§ **The exercise**:
Please convert everything in the material below from the line containing "Task: Expand the ShortWolf hierarchy item" down to the line containing "click(15, 16)" into a numbered list, dropping any blank lines. Include only those lines.

[Extracted data entries]

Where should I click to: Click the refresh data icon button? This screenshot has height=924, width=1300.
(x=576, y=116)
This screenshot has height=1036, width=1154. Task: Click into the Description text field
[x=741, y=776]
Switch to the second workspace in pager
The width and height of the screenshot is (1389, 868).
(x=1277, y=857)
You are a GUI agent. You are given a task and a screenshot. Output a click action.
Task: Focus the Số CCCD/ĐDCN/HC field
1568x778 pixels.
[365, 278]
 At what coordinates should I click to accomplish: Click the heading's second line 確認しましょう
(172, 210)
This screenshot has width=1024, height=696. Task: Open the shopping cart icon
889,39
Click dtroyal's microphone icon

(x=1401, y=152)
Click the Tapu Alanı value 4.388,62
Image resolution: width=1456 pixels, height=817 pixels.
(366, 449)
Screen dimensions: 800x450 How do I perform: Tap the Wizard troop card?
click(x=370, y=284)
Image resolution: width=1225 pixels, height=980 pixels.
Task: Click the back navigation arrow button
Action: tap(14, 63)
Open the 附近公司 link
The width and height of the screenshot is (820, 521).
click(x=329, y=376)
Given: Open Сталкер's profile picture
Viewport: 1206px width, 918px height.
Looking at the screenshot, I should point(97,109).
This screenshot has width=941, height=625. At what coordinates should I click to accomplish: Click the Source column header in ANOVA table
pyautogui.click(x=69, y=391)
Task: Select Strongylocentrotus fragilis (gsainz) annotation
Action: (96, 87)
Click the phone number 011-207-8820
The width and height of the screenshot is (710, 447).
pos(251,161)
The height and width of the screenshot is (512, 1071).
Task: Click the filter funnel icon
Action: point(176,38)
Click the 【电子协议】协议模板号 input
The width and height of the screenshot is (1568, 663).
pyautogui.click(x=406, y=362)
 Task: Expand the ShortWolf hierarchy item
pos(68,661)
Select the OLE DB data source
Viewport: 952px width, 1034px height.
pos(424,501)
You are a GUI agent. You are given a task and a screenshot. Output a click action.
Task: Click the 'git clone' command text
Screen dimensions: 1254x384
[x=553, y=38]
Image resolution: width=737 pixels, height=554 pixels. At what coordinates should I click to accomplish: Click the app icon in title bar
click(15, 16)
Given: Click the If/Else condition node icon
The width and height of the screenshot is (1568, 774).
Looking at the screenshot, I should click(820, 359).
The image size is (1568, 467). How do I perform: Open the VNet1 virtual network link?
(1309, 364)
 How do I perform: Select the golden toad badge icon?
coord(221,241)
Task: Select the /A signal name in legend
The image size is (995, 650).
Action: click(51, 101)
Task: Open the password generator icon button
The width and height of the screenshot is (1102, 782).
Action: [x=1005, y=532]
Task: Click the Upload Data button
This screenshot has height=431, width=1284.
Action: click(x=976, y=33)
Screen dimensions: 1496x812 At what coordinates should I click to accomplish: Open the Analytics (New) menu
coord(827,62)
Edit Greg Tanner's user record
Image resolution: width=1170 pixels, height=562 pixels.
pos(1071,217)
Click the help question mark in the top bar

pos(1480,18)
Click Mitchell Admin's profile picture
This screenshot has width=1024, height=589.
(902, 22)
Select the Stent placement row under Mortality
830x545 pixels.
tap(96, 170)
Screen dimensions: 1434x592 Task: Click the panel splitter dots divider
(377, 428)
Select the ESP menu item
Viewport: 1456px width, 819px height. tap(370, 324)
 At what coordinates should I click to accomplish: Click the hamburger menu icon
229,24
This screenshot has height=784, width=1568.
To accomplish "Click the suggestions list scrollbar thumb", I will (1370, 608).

§ **Written answer**:
1.  Task: Expand the ShortWolf hierarchy item
2. pos(68,661)
3. Select the OLE DB data source
4. Viewport: 952px width, 1034px height.
5. pos(424,501)
6. You are a GUI agent. You are given a task and a screenshot. Output a click action.
7. Task: Click the 'git clone' command text
8. Screen dimensions: 1254x384
9. [x=553, y=38]
10. Image resolution: width=737 pixels, height=554 pixels. At what coordinates should I click to accomplish: Click the app icon in title bar
11. click(15, 16)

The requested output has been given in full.